After downloading the corpus, we can load it using the following code:

import json

# Loading the corpus
with open("./newsgroups.json", "r") as f:
    data = json.load(f)

We will then preprocess the data by tokenizing the documents and removing stop words:

import re
import nltk
from gensim.parsing.preprocessing import remove_stopwords

# Preprocessing the data
nltk.download("punkt")

docs = []
for d in data["data"]:
    # Tokenizing the document
    tokens = nltk.word_tokenize(d["content"].lower())

    # Removing stop words and non-alphanumeric characters
    tokens = [remove_stopwords(t) for t in tokens if t.isalnum()]

    docs.append(tokens)

Training the Doc2Vec Model

Now that we have preprocessed the data, we can train the Doc2Vec model.
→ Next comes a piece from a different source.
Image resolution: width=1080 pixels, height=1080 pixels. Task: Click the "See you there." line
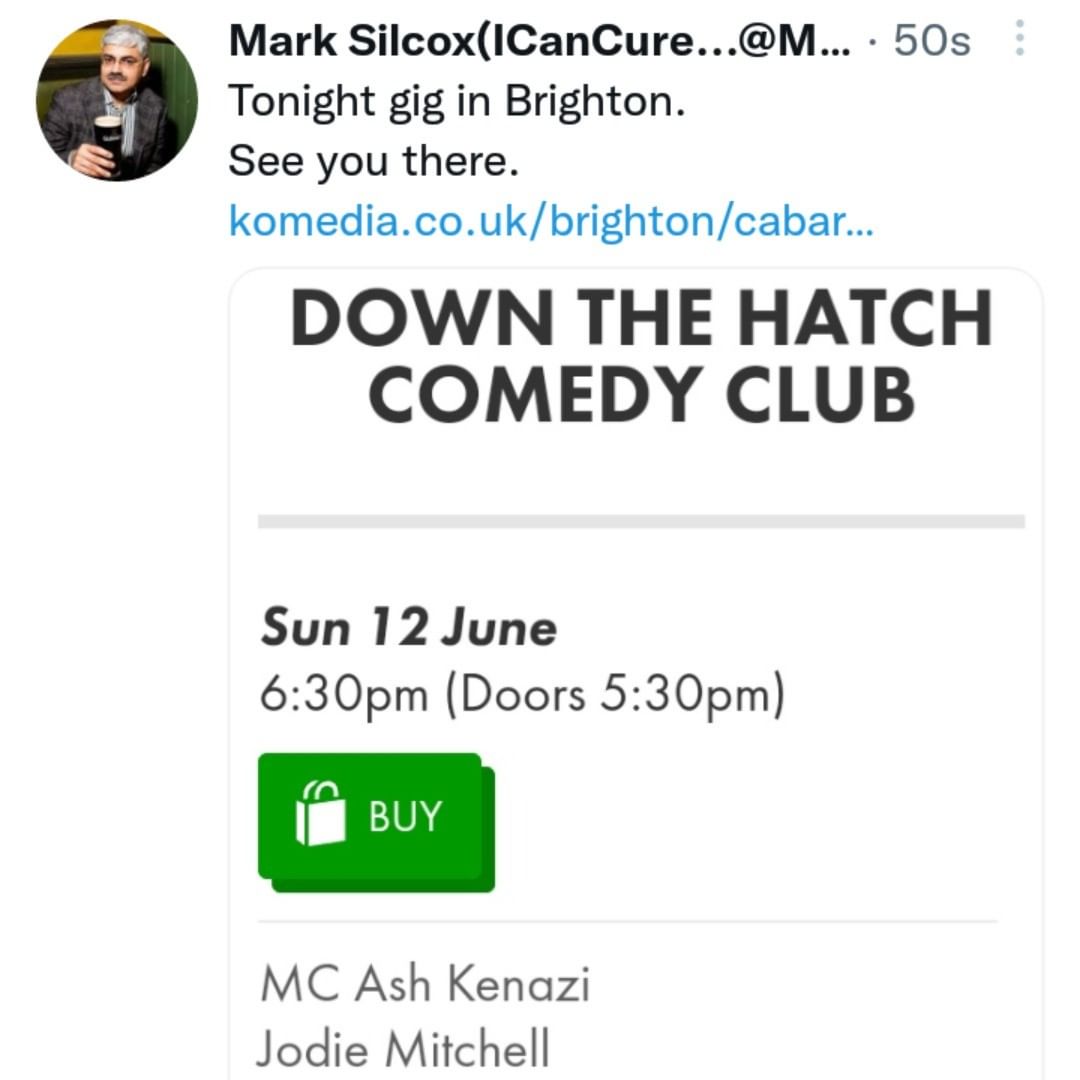coord(374,160)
To train the model, we first need to convert the documents into TaggedDocument objects. A TaggedDocument is a simple data structure that contains the document text and a unique tag:

from gensim.models.doc2vec import TaggedDocument

# Converting the documents into TaggedDocument objects
tagged_docs = []
for i, d in enumerate(docs):
    tagged_docs.append(TaggedDocument(d, [i]))
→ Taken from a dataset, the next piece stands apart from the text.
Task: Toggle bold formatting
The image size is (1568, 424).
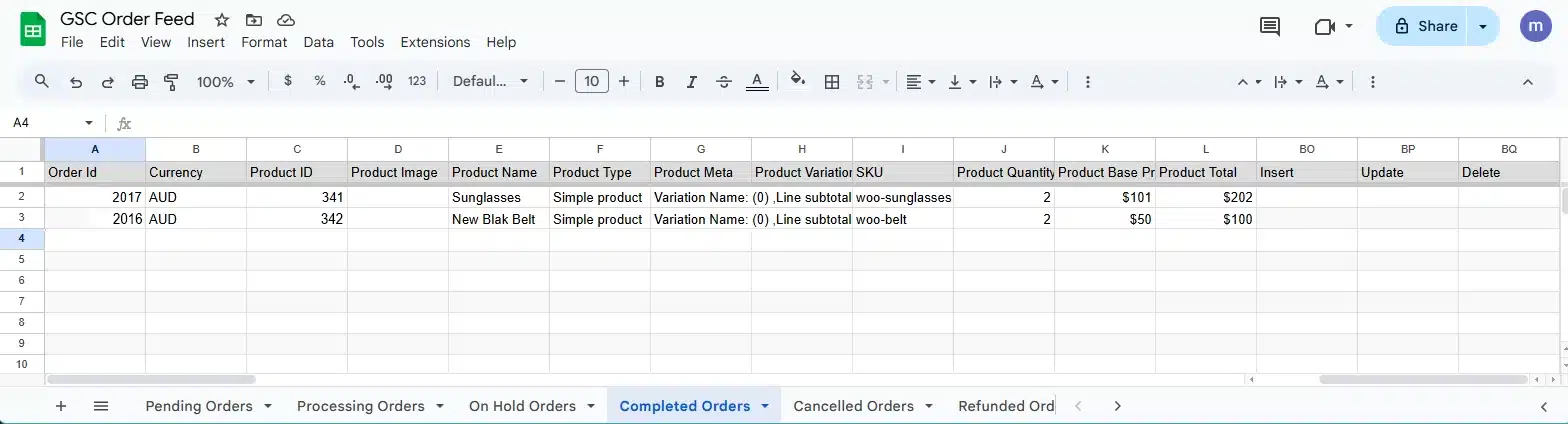Action: (x=660, y=82)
We can then train the Doc2Vec model:

from gensim.models import Doc2Vec

# Training the Doc2Vec model
model = Doc2Vec(
    vector_size=50,  # Size of the document vectors
    min_count=2,  # Ignore words with a frequency less than 2
    epochs=40  # Number of iterations over the corpus
)

model.build_vocab(tagged_docs)  # Build the vocabulary
model.train(tagged_docs, total_examples=model.corpus_count, epochs=model.epochs)  # Train the model

Using the Doc2Vec Model

Now that we have trained the Doc2Vec model, we can use it for document similarity and classification tasks. To find the most similar document to a given query document, we can use the most_similar() method:

# Finding the most similar document
query_doc = docs[0]
vector = model.infer_vector(query_doc)
similar_doc = model.docvecs.most_similar([vector])

print(data["data"][similar_doc[0][0]]["content"])
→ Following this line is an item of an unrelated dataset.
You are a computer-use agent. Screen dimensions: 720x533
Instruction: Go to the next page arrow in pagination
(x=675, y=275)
The above code will print the content of the most similar document to the first document in the corpus.

To classify a document, we can use the infer_vector() method to convert the document into a vector and then pass it to a classification algorithm:

# Classifying a document
from sklearn.linear_model import LogisticRegression

# Creating the training data
train_data = []
train_labels = []
for i, d in enumerate(tagged_docs):
    train_data.append(model.infer_vector(d.words))
    train_labels.append(data["data"][i]["target"])

# Training a logistic regression classifier
clf = LogisticRegression()
clf.fit(train_data, train_labels)

# Classifying a new document
new_doc = "This is a test document"
new_doc = nltk.word_tokenize(new_doc.lower())
new_doc = [remove_stopwords(t) for t in new_doc if t.isalnum()]
new_doc_vector = model.infer_vector(new_doc)

print(clf.predict([new_doc_vector]))

The above code will classify the new document into one of the target classes.

Conclusion

In this article, we discussed how to implement a Doc2Vec model using Gensim. We covered the basics of Doc2Vec, how to install Gensim, preparing the data, training the Doc2Vec model, and using the model for document similarity and classification tasks. Doc2Vec is a powerful NLP model that can be used for a variety of tasks, and Gensim makes it easy to implement.